# Basics



## MJS (May 5, 2006)

How much time is spent on this area during your class time? Probably not the most exciting area, but then again, its probably the most important, due to the fact that without proper basics, the foundation for learning other material is going to be pretty weak. I tend to notice that many people are more interested in getting to the 'meat' of the learning, ie: techniques, kata, etc. rather than spending some quality time understanding proper footwork, stances, proper execution of punches, kicks, etc.

Mike


----------



## Rick Wade (May 5, 2006)

For us where most classes do jumpin jacks and push up etc etc  We do Basics to open the clas including all sets.

V/R

Rick


----------



## mantis (May 5, 2006)

ah, i was reading a book last night that discussed this question.
it is some master who was explaining why he taught the forms first then he taught the basics.  his student questioned that, and he said if i started with the basics then you would think i have nothing much to give, and you would be bored, but after showing you the forms and showing you that you cannot execute them properly without the basics only now i can teach you the basics.

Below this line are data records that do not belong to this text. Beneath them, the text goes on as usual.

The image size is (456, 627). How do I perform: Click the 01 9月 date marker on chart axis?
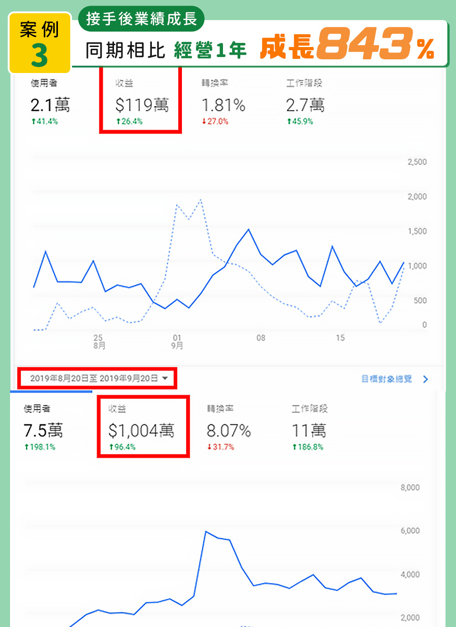[x=177, y=341]
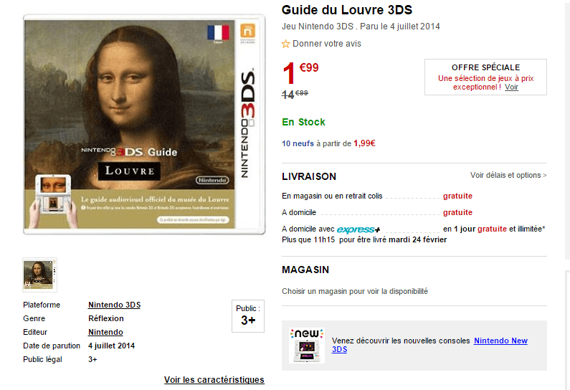Screen dimensions: 570x390
Task: Click the En Stock availability text
Action: coord(303,122)
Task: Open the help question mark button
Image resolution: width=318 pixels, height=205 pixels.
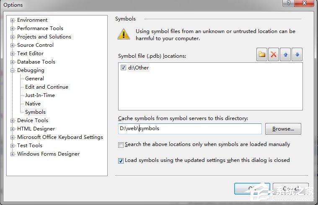Action: [288, 3]
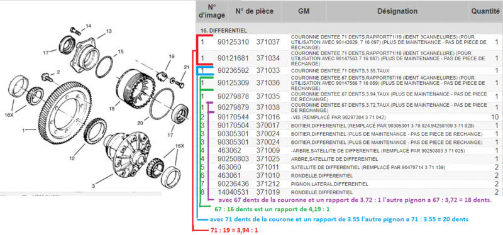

to answer your question now, we started with basic punches and kick and lots of horse stance... a couple of months later they added to that some "conditioning forms" which are forms intended to teach stances, basics of transitioning, and the punch/kick combo's (tan tui's, or tom toys). you pretty much have to spend an entire year before you are introduce to the style-specific forms.


----------



## green meanie (May 5, 2006)

We practice at least some aspect of our basics every night . Even if all it does is serve as a warm up, its the foundation of what you're doing and you never want to get too far away from that.


----------



## Kenpobuff (May 5, 2006)

After a short warm up we go through a few sets that emphasize the basics that takes up the first half of class.  Then we split up and work techs, other sets, and forms for the second half.  Saving sparring for last for those that are interested.


----------



## Touch Of Death (May 5, 2006)

We attempt to adhere to a base lesson, for instance posture, and no matter where the class goes each student is responsible for keeping that lesson in mind. That way basics are covered, all be it individually.
Sean


----------



## Carol (May 7, 2006)

Not enough.  

The quote from the seminar with Mr. Planas is really echoing in my mind.

"Strong Basics, Strong techniques.  Weak Basics, Weak techniques."


----------



## evenflow1121 (May 7, 2006)

When I trained a half hour was dedicated to, but classes were 90 min long.  So about 100 jumping jacks, followed by 50 pushups, 50 sit ups, then some basic drills in horse stance such as the basic blocks and punches, and stretching.


----------



## Ross (May 8, 2006)

This is a very important part of training and as you originally correctly mentioned, something that people want to fast forward to the more 'meaty' stuff. 

Just because they are called basics doesnt mean that they are simple. Maybe we should rename them 'super secret moves' or 'deadly finish off moves' and then everyone will want to practice them indefinitely. LOL

In our lessons basics are integral to the structure of the class, and even in the senior grades we can always learn something. There is a tendenancy to get into a habit of executing a basic that works best for the individual, however, this is not necessarily the correct way to do a basic to make it most effective. This includes, correct alignment, positioning, structure, etc. We all tend to slip into bad habits - just need to make sure that we slip out of them.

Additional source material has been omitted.